“. . . a great wilderness of books . . .” —Keith Waldrop, Transcendental Studies
It’s difficult to pin down exactly why books as objects mean so much to me. I wasn’t alive when William Goyen’s excellent Come, The Restorer was published, but owning an original printing with the dust jacket—as it would have been purchased at the time of its release—makes the book more special to me than some beat-up paperback reissue. If it’s signed, even more so. I’m only really interested in modern first editions (say, post-1950 or so)—before that books get quite expensive, but also I don’t think they look as nice, since many were issued without dust jackets, and at that time the dust jacket wasn’t considered a permanent part of the book, so they’re often missing.
So why the obsession and collecting, and why is it so important? Part of it is that it’s fun and I enjoy digging through bookstores, but a larger part of it, I think, is that it’s a connection to the past, a matter of respect in the sense that I like to keep my books nice and sharp and in good condition and well-organized. (Though copies of beat-up, written-in paperbacks will sometimes get stacked behind their first edition counterparts.) Lots of people don’t read these books any more, so in a way I’m keeping these books alive by reading and archiving them.* [FN: And I want to distance myself as much as possible from those weird book collectors with geocities websites who only collect as some sort of speculative hobby, in an attempt to make big bucks, treating books as if they were baseball cards or Beanie Babies—I don't read my books with white gloves on, but I do read them, and they mean an incredible amount to me, not just as objects.]
But this is also very personal. I love looking through the bookcases of anyone’s house I’m in, and I love showing off my library to visitors. It’s a way of making those connections between so many different writers and people. (My little desk is also in the library, and there’s something inspiring and intimidating about trying to write, surrounded by all your heroes.)

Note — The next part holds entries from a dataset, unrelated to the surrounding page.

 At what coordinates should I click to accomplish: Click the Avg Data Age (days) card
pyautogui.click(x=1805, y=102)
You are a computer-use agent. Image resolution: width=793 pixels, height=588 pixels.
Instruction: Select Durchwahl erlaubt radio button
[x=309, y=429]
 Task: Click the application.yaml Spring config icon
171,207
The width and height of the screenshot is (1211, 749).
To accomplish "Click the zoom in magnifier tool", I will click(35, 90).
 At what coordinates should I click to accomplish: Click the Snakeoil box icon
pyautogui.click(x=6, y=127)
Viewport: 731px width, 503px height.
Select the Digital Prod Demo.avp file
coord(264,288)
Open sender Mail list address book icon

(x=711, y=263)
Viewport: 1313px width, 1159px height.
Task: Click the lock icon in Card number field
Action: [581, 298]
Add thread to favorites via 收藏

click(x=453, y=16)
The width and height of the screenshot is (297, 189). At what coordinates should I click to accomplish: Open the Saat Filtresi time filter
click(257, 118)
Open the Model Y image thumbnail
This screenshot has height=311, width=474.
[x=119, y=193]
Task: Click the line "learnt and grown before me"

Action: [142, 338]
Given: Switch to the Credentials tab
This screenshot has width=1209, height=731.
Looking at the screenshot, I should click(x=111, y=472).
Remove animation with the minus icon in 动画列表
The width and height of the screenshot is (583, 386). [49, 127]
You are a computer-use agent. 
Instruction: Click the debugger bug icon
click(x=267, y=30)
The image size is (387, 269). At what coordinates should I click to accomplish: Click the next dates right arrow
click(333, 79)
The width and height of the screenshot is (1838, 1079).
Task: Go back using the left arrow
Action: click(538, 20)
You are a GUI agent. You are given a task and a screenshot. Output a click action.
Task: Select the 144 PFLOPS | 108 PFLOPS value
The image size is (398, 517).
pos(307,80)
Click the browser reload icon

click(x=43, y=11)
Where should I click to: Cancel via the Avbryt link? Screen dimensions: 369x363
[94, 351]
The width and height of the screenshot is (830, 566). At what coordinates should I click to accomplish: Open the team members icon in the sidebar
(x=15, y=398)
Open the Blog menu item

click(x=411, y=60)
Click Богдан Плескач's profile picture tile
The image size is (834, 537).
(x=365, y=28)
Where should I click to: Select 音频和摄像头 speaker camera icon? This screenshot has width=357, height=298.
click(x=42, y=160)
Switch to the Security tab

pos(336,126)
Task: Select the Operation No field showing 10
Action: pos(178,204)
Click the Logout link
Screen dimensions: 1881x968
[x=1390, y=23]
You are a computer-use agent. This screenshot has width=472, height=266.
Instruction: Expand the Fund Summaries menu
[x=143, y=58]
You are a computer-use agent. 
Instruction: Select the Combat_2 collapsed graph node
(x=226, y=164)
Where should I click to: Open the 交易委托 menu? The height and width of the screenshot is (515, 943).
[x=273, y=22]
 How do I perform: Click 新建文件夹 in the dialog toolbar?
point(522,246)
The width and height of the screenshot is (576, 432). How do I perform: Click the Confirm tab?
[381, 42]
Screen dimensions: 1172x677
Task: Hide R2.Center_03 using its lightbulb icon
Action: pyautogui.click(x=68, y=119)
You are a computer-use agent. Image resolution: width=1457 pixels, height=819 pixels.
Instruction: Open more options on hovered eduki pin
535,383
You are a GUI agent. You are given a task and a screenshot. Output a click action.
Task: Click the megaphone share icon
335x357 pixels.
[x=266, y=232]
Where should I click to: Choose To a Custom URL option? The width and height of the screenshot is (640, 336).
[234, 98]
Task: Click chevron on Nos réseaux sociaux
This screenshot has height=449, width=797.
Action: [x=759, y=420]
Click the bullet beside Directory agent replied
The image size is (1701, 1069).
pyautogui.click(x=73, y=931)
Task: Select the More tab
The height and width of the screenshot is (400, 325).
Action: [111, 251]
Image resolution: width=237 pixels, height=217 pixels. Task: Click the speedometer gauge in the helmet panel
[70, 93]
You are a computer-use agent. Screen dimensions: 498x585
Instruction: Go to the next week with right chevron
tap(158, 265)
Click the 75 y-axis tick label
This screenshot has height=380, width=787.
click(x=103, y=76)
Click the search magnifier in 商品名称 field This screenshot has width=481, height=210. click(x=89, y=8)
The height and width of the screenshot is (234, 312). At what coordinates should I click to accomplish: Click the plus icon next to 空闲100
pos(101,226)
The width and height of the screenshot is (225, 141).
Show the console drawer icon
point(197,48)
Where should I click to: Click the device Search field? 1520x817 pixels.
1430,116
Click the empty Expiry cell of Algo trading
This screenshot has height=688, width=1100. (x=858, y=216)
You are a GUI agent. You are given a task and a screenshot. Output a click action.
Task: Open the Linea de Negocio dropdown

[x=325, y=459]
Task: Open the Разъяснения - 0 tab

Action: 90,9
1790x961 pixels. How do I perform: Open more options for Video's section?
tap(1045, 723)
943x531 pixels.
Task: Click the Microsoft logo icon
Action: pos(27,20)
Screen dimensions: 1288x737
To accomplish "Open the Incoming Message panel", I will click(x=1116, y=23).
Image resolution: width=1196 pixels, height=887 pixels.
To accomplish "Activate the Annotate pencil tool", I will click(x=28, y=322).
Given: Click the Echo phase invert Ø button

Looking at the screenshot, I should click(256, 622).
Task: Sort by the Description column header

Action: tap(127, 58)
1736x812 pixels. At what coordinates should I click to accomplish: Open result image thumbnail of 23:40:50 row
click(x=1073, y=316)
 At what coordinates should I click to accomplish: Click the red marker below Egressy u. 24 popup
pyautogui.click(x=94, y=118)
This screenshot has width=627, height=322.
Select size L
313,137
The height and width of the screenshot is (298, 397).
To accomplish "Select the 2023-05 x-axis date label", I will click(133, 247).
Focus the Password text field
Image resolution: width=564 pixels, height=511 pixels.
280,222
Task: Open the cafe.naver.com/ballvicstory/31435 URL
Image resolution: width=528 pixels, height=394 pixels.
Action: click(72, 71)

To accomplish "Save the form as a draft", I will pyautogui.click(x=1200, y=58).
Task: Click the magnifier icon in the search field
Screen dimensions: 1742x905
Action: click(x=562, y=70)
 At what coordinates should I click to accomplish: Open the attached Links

Virtually any book I want is available at abe.com, if I have the cash, but that’s a last resort only to be used if I’ve scoured stores for a while and can’t find what I’m after, or if it’s a book I haven’t read and am desperate to read (and the book is out of print and unavailable in any other format). Abe robs me of the so-called thrill of the hunt. Scouring all the Manhattan and Brooklyn used-and-rare shops every couple of months always yields some treasures. On my most recent hunt with Eric Lorberer, who edits Rain Taxi, and who is a good friend and fellow book collector, I finally tracked down (at Atlantic Avenue Books in Brooklyn) Jack Gilbert’s Monolithos ($60, paperback).* [FN: A good way to trick your wife into letting you buy a $60 paperback is to say, "I really want this, but it's so much money . . ." and when she says, "Well how much is it?" you say, "Fifteen hundred bucks," and then let it sink in a minute while she stares at you like you are insane and then you tell her you were kidding, and then $60 doesn't seem like so much. Try it.] I’d been looking for it forever, and I found it, plus first edition hardcovers of Alexander Theroux’s Darconville’s Cat ($10), a mint, clean, unread copy of Gaddis’ A Frolic of His Own ($6) (my copy’s dust jacket was beat up and sun-faded); and at The Strand’s rare book floor, more hardcovers: Nicola Barker’s Behindlings ($7, mint and unread), Robert Coover’s Pricksongs & Descants ($15), and Stephen Dixon’s 14 Stories ($6), among a few other odds and ends.* [FN: And of course when I go out of town I have to find all the used stores and check them out. Digging around in stores always turns up things you would never think to look up online anyway, or knew you needed, or things you never knew existed (e.g., Harry Mathews' Immeasurable Distances).]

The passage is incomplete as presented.